# PAGE TEXT
******************************
Robert Fox, Defence Correspondent
8 Sep 2011
In one of the poorest parts of Afghanistan, the dramatic and beautiful mountain province of Bamyan, Farzana Jan, a mother of four, has a lot to be proud of.
This rugged corner, where 90 per cent of the people are from the Hazara ethnic minority, had one of the highest rates for infant mortality and mothers dying in childbirth.
Part of the problem is the sheer remoteness of the villages. Some are cut off from outside contact by heavy snowfalls from November to April, and there used to be no expert help for women giving birth at that time.
Then, from 1998 to 2001, the Hazaras of Bamyan suffered three rounds of slaughter by the Taliban - thousands were killed. Many more, such as Farzana, fled to Pakistan. In 2001 the Taliban blew up the great stone Buddhas, Bamyan's cultural symbols.
Returning in 2004, she was attracted to a midwifery course being offered by an aid donor. Eighteen months later, on graduation, she was soon helping to run the next course.
Farzana, 37, tells how Bamyan Midwifery School, of which she is founder and co-ordinator, started; before there was no trained midwife in Bamyan.
The school now has 56 students in training. So far, 86 have graduated to work in four hospitals and district clinics across the province.
The school, funded by the Aga Khan Foundation and US Aid, is light and airy, with neat classrooms and a crèche for mothers. The youngest child today is a girl just three-and-a-half weeks old, sleeping in her cot.
Students are selected carefully, Farzana explained. "Of course, they do an entrance test; they must be 18, and have at least 10th grade in school. We make sure the family approves, and we ask the shura - or council - of village elders to give their approval, too."
The course tackles pregnancy, including complications and family planning, social awareness, rights, pharmacology and sexually-transmitted disease.
The school is almost a victim of its own success, many students getting jobs in the capital, Kabul, and some going abroad. The course has now been extended to two years and includes English and computer studies.
Newest staff recruit is Deeba Yaqubi, 21 , who spent 15 years in exile in Pakistan after fleeing the first Taliban attack in the valley. She said: "I was only six and can't remember much except the bodies left lying outside our house."
She teaches computer use. "I like it very much, and I know my father, a driver, and my brother, who is an accountant, are very proud of me."
The class studying emergency childbirth admire and support Farzana. But she wants more. "I really need another 60 midwives to be sent to the clinics right across the province - we just don't have enough."
How does she cope with her own family and the clinic? "I can do it because of my husband, who is interested in what we are doing. In fact he is the guard at the gate," she said. And why did she chose midwifery?
My husband encouraged me to do it. Because he loves me."
******************************
Stored entries:
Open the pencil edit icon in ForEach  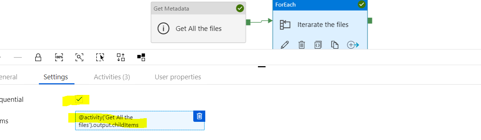tap(285, 45)
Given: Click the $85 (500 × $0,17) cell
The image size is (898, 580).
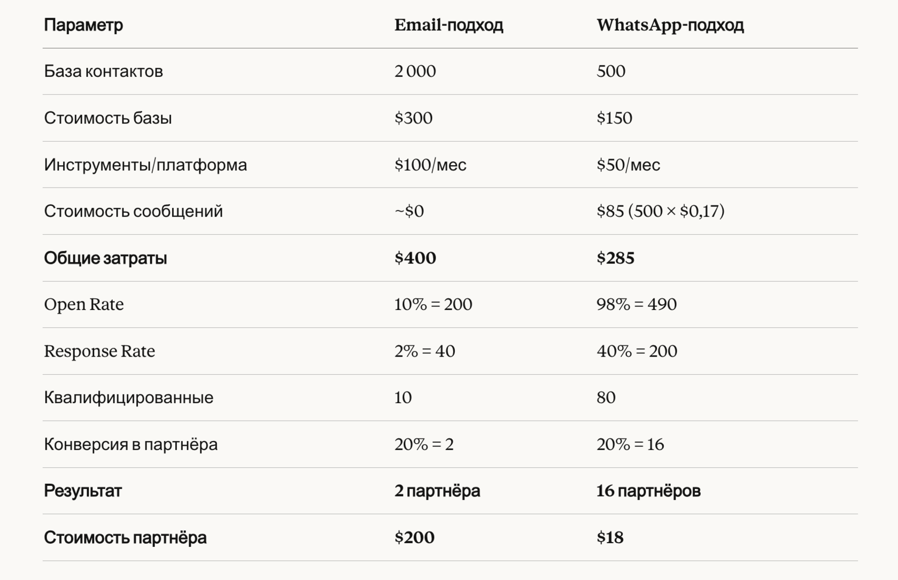Looking at the screenshot, I should click(661, 211).
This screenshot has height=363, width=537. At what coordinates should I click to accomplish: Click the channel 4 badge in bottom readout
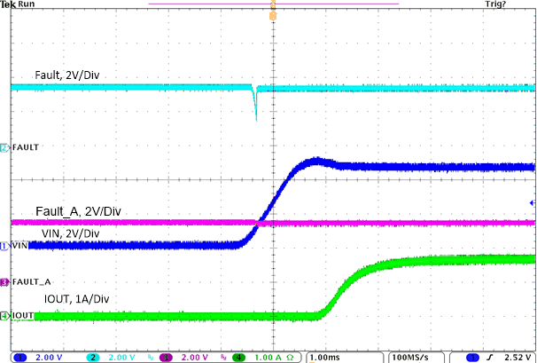(237, 357)
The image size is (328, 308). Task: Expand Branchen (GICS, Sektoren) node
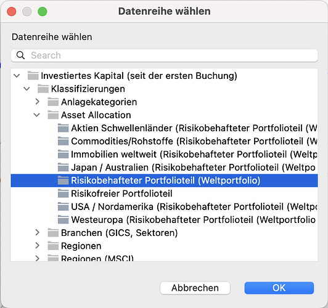37,233
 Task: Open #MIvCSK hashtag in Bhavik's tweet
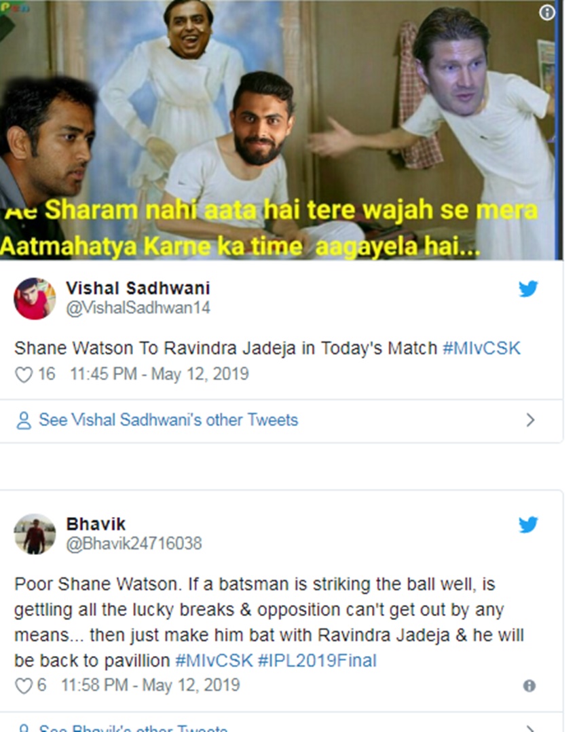214,661
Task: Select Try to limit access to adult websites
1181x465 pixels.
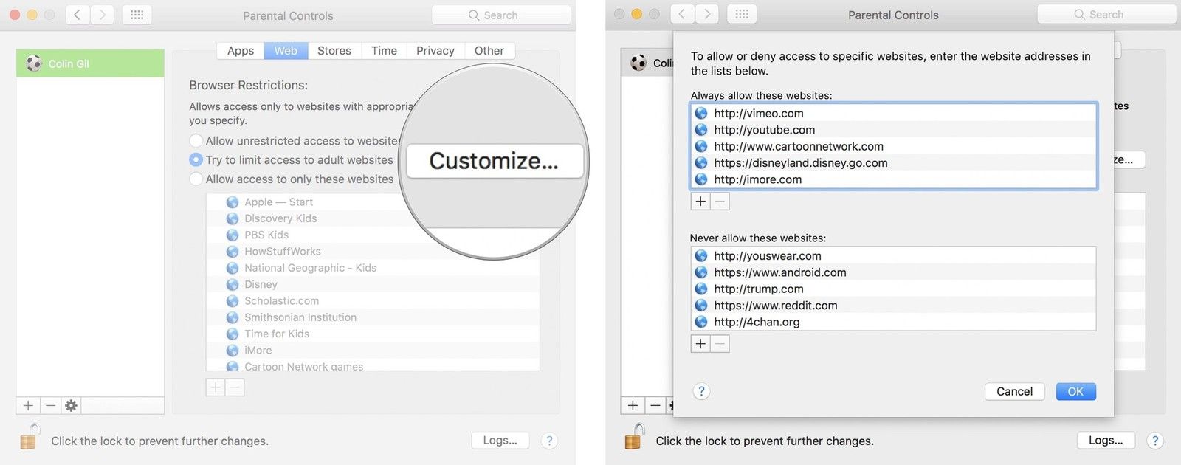Action: point(196,160)
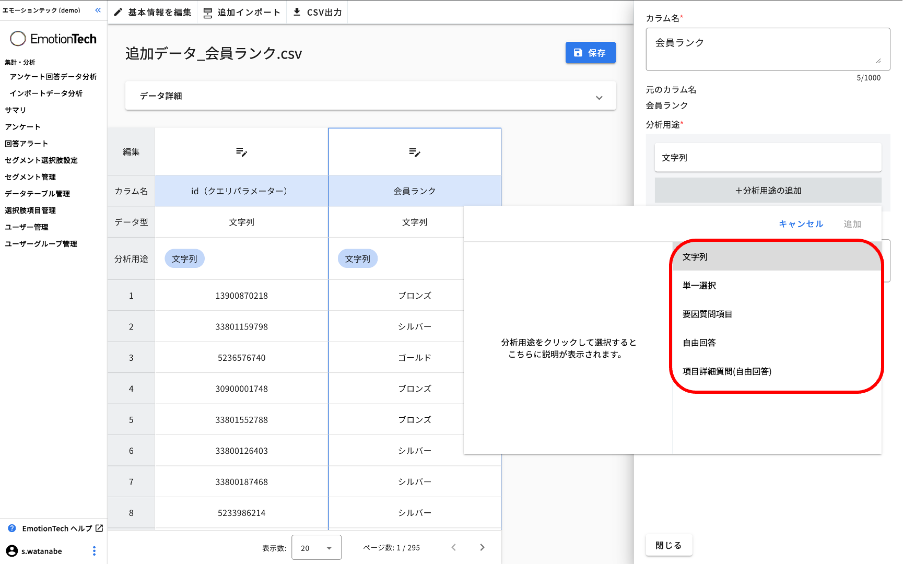Click 追加インポート in the toolbar
Image resolution: width=903 pixels, height=564 pixels.
click(242, 12)
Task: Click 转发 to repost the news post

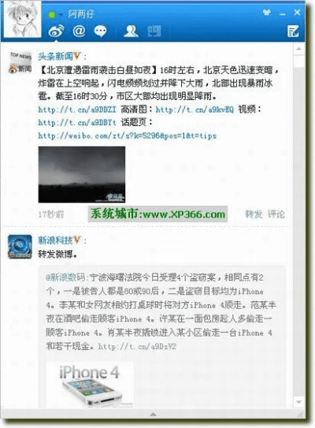Action: [x=254, y=214]
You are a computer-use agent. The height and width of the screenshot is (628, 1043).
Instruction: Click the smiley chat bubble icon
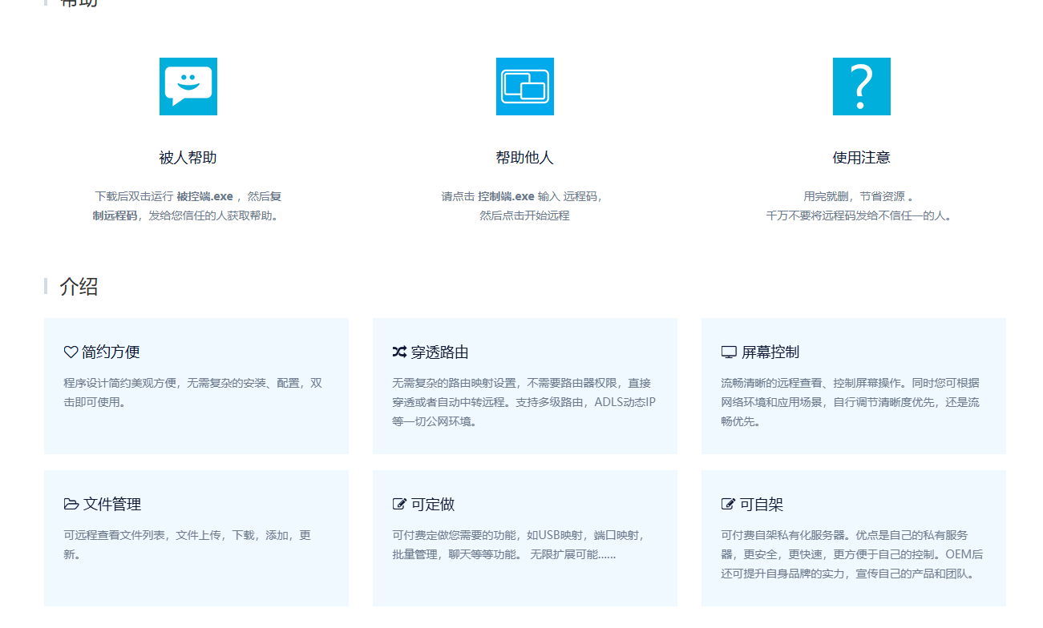(188, 87)
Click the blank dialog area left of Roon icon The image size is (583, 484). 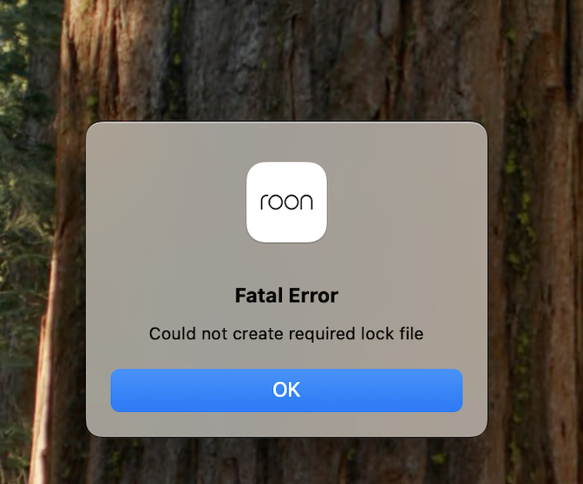[166, 203]

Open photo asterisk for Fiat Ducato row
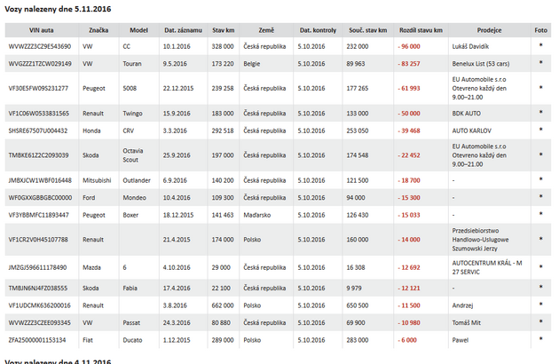click(x=540, y=339)
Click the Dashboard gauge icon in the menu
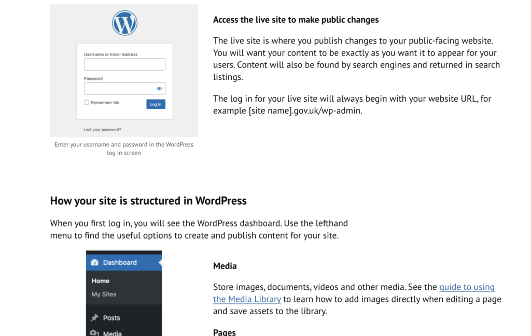The height and width of the screenshot is (336, 531). 94,262
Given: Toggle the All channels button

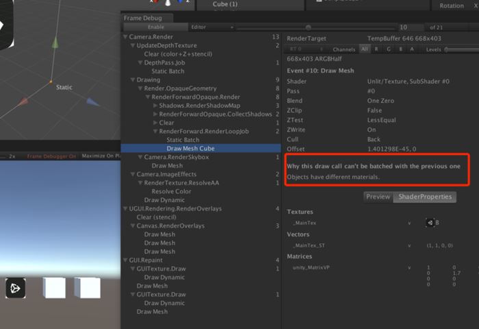Looking at the screenshot, I should click(x=365, y=49).
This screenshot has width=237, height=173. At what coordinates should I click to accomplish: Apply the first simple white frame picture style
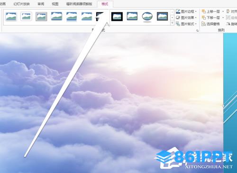coord(11,17)
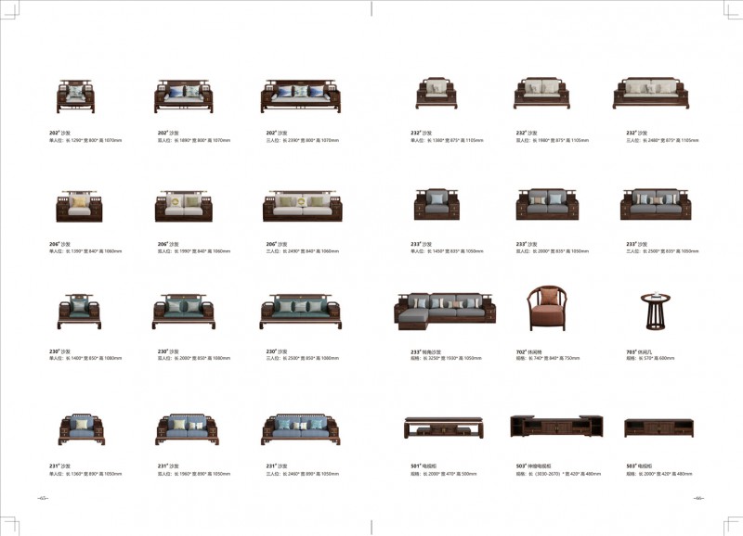The height and width of the screenshot is (536, 743).
Task: Click the 231# two-seat blue sofa
Action: (x=187, y=429)
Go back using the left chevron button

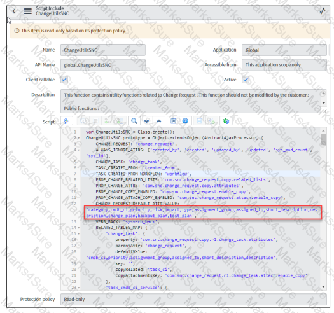click(x=14, y=11)
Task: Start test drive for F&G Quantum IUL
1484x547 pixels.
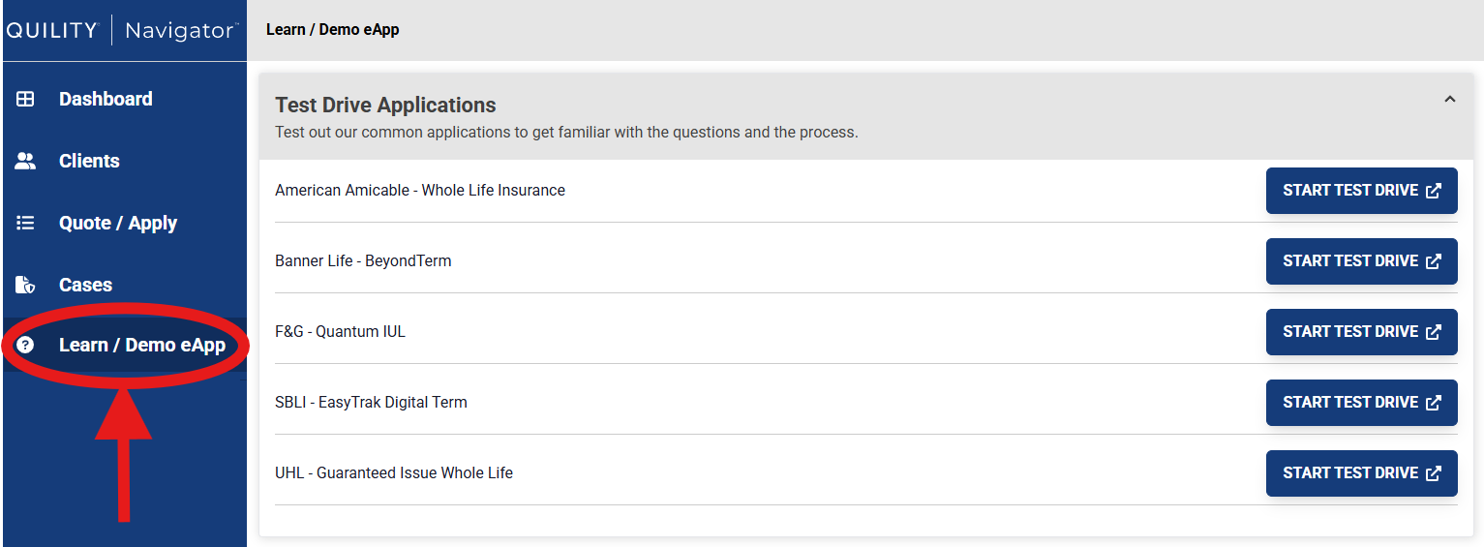Action: pyautogui.click(x=1360, y=332)
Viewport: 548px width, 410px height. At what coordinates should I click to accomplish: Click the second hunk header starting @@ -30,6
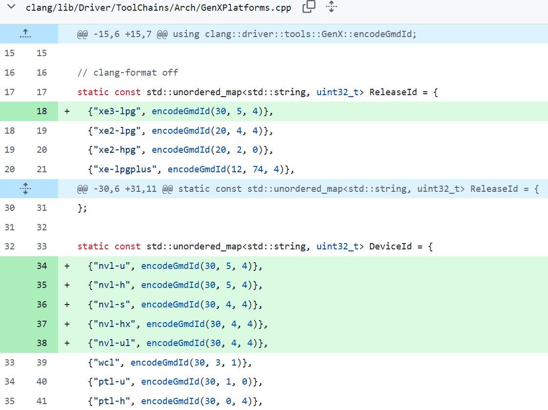click(307, 189)
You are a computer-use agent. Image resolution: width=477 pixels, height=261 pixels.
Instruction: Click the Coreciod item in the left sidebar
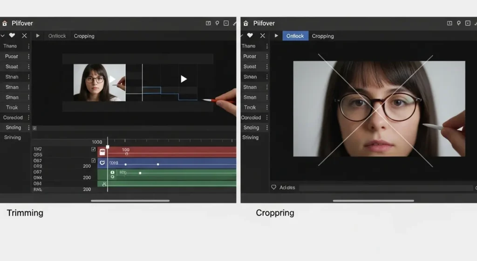[x=14, y=118]
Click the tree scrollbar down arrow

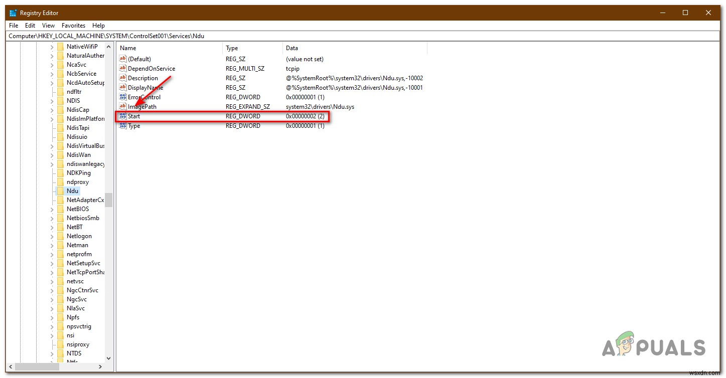pyautogui.click(x=108, y=358)
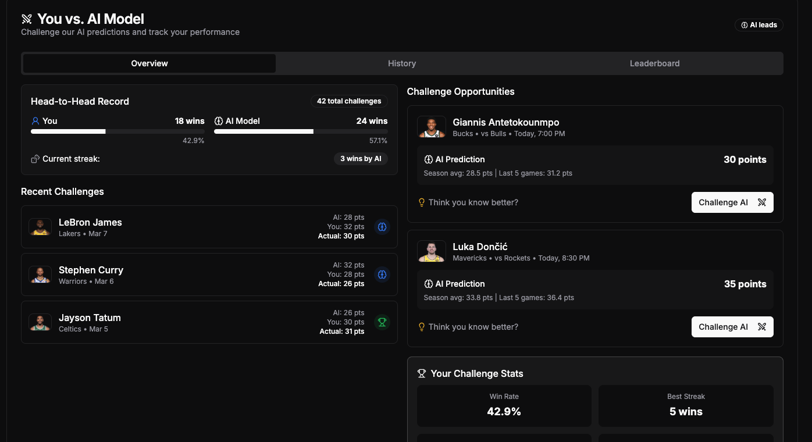Viewport: 812px width, 442px height.
Task: Click the user icon next to You
Action: (x=35, y=121)
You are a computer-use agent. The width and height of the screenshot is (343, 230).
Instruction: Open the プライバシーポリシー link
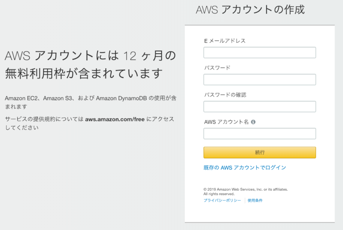click(222, 200)
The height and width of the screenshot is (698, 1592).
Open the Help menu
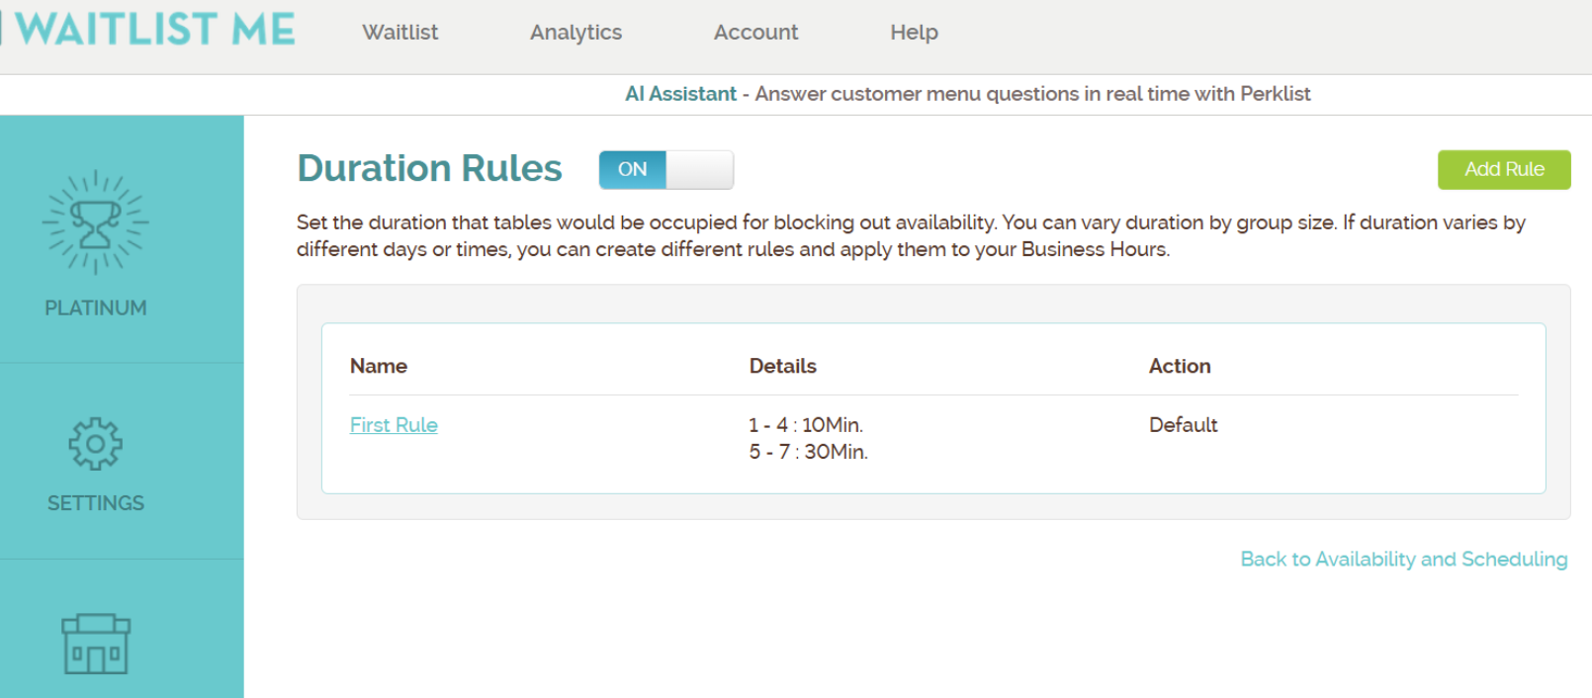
******************************
# YOUR TASKS
1 – Reproduce the article on the Bamyan midwifery school from "Robert Fox, Defence" to "Bamyan's cultural symbols.", swapping "heavy snowfalls" for "deep snowdrifts".
2 – According to the article on the Bamyan midwifery school, what requirements must students meet to be accepted?
The stored entries are separate material and are not part of the article on the Bamyan midwifery school.

# TASK RESULTS
1 –
Robert Fox, Defence Correspondent
8 Sep 2011
In one of the poorest parts of Afghanistan, the dramatic and beautiful mountain province of Bamyan, Farzana Jan, a mother of four, has a lot to be proud of.
This rugged corner, where 90 per cent of the people are from the Hazara ethnic minority, had one of the highest rates for infant mortality and mothers dying in childbirth.
Part of the problem is the sheer remoteness of the villages. Some are cut off from outside contact by deep snowdrifts from November to April, and there used to be no expert help for women giving birth at that time.
Then, from 1998 to 2001, the Hazaras of Bamyan suffered three rounds of slaughter by the Taliban - thousands were killed. Many more, such as Farzana, fled to Pakistan. In 2001 the Taliban blew up the great stone Buddhas, Bamyan's cultural symbols.

2 –
- They must pass an entrance test.
- They must be 18.
- They must have at least 10th grade in school.
- Their family must approve.
- The shura, or council, of village elders must also give its approval.